学習用本文:
========================

ブツブツの無数に浮き出た顔はもしかしてリアリズム?
つまりニキビの多い人だったとか。



草を髪の毛とヒゲにあしらった木彫。

 

熱心に写真に撮っている人がいました。
おちょぼ口を突き出している顔がお茶目です。



あーこんな黒人さんいるよねー。
耳にフックが付いているのは、ここに耳飾りをかけてアクセサリー収納をするための
実用的なインテリアだったのかもしれません。 

アフリカ美術、といってもアフリカ大陸は広く、さらに時代も変遷しているのに
あきらかにどんな作品?にも共通するテーマみたいなものがあるように思います。
そしてアフリカ美術といえばほとんどの人が思うのはこのような木製の仮面。

儀式的な意味があることが多く、実際に宗教的・政治的・社会的なパフォーマンスを
ダンスなどといったプリミティブな形で行うのに仮面はつきものといった印象です。



この絵がなんの一部だかわかる方おられますか?



正解はこれ。

オノレ・ドーミエの「トランスノナン街、1834年4月15日」。

わたしは、こんな有名な絵がここにあったのか!と大変驚いたのですが、
ふと気づくと周りにはドーミエの風刺版画が大量にありました。
つまり版画だからあちこちにたくさん残っているってことだったんですね。

この図は、タイトルの日付の日、トランスノナン街でおこった悲劇を描いたものです。
当時フランスでは労働者の暴動が頻発していたのですが、ある日全く無関係の一家の部屋に
ちょっとした手違いで兵士が乱入し、そこにいた全員を射殺したのでした。

男性の横に老人が倒れていますが、奥の暗がりにも男性の母親の体があり、
さらに寝巻きのまま死んだ父親の右腕の下には、重みで圧死したとされる赤ん坊が見えます。

ドーミエは当時新聞社に勤めており、写真のない時代にこういった事件の様子を
まるで写真のように版画に表す仕事をしていました。
ジャーナリズムが勃興したころの画家は、今のカメラマンのような役割だったのです。



さて、ここからは順不同にいきます。
現代美術の彫塑コーナーにあった「自分で自分の顔をつつく人」。



ヒゲの質感がものすごく嫌な感じ(笑)のおじさん。
実はこの作品は上の作品と同じ作者の手によるもので、モデルは作者自身。

========================

取り組む課題:
A - アフリカ美術とドーミエについての本文から、「この図は、タイトルの日付の日、トランスノナン街でおこった悲劇を描いたものです。」から「さて、ここからは順不同にいきます。」までを両端も含めて正確に書き写しなさい。
B - アフリカ美術とドーミエについての本文を、最後の文の後から書き進めなさい。
後に続く行は、この本文の学習とは関係がありません。

与えられた行:

========================

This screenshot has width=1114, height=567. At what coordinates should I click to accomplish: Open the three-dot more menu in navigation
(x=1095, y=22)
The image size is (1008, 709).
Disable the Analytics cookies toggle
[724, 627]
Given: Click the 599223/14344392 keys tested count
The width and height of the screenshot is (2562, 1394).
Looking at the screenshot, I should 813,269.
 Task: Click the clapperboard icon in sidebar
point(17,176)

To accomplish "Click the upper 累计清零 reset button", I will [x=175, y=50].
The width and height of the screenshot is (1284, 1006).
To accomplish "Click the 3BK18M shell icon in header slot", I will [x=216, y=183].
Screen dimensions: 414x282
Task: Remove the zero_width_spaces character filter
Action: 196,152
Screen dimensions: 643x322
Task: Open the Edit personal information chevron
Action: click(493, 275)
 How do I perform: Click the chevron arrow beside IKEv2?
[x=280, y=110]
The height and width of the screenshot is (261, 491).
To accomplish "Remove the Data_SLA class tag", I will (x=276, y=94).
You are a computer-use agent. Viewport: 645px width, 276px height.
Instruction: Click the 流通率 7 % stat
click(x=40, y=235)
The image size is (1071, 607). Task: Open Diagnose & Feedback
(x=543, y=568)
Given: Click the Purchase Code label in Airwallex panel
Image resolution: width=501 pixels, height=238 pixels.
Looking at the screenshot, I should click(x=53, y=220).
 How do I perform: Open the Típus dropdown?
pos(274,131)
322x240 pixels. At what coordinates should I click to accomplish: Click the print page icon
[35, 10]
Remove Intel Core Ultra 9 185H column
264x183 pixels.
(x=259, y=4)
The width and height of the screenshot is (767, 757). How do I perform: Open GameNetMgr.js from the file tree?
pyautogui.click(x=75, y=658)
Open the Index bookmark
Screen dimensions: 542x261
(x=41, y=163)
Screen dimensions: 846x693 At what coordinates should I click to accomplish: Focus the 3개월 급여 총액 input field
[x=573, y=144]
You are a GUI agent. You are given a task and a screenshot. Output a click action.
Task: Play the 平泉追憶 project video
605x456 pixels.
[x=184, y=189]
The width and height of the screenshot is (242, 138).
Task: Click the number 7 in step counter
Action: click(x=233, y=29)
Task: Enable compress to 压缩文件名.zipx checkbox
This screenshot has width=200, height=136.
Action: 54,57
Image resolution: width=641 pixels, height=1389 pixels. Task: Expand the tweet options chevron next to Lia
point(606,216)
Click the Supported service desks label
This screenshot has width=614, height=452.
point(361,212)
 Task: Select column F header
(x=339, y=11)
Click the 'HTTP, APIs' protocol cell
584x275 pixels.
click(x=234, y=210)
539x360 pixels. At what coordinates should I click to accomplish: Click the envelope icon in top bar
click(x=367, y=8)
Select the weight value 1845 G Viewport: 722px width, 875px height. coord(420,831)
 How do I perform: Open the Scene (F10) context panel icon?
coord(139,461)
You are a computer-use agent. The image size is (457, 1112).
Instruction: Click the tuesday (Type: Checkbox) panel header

========================

期待される解答:
A -
この図は、タイトルの日付の日、トランスノナン街でおこった悲劇を描いたものです。
当時フランスでは労働者の暴動が頻発していたのですが、ある日全く無関係の一家の部屋に
ちょっとした手違いで兵士が乱入し、そこにいた全員を射殺したのでした。

男性の横に老人が倒れていますが、奥の暗がりにも男性の母親の体があり、
さらに寝巻きのまま死んだ父親の右腕の下には、重みで圧死したとされる赤ん坊が見えます。

ドーミエは当時新聞社に勤めており、写真のない時代にこういった事件の様子を
まるで写真のように版画に表す仕事をしていました。
ジャーナリズムが勃興したころの画家は、今のカメラマンのような役割だったのです。



さて、ここからは順不同にいきます。

B -
どうみても楽しそうに歌っている最中ですね。



ミロだったと思うのですが、ピエロの口のような顔もさることながら、



この顔がちょっと可愛いのでウケました。



現代彫刻のジャンルに入るのですが、この瞳のつぶらすぎる人は、



椅子と一体化しています。
現代美術というのは概して観るものを妙に不安にさせるものが多く、
それをあきらかな目的にしていると受け手にわかってしまうとそれが
またなんとも言えない「不快感」を感じるというか。

それも込みで「芸術」だとするのが現代の美術だというようなこの傾向は、
無意味な音列を音楽と言い張る現代音楽に通じるものがあります。

そういうものじゃない、専門家以外には理解できないだけだ!
という人がいたら、すべての人間に訴えるものがあってこそ、
それは時に耐えうる「芸術作品」と呼ばれるにふさわしいはず、
という言葉を控えめに突きつけてみたいとわたしは思います。

たとえば次の作品を見て人は感動するのかそれとも思わず失笑するのか。



タイトル:

「1日働いてクタクタになって帰ってきたらこんな格好で嫁がテレビを見ていた」



タイトル:

「初心者コースでつったのに話違うじゃん!」



すみません、悪ノリしすぎました。
同じイエスキリスト、別方向から。
「The portrait of an Ecclesiastic」という題名がついています。
なぜキリストを「一聖職者」としたのかは不明。 



イエス・キリストつながりでもう一つ。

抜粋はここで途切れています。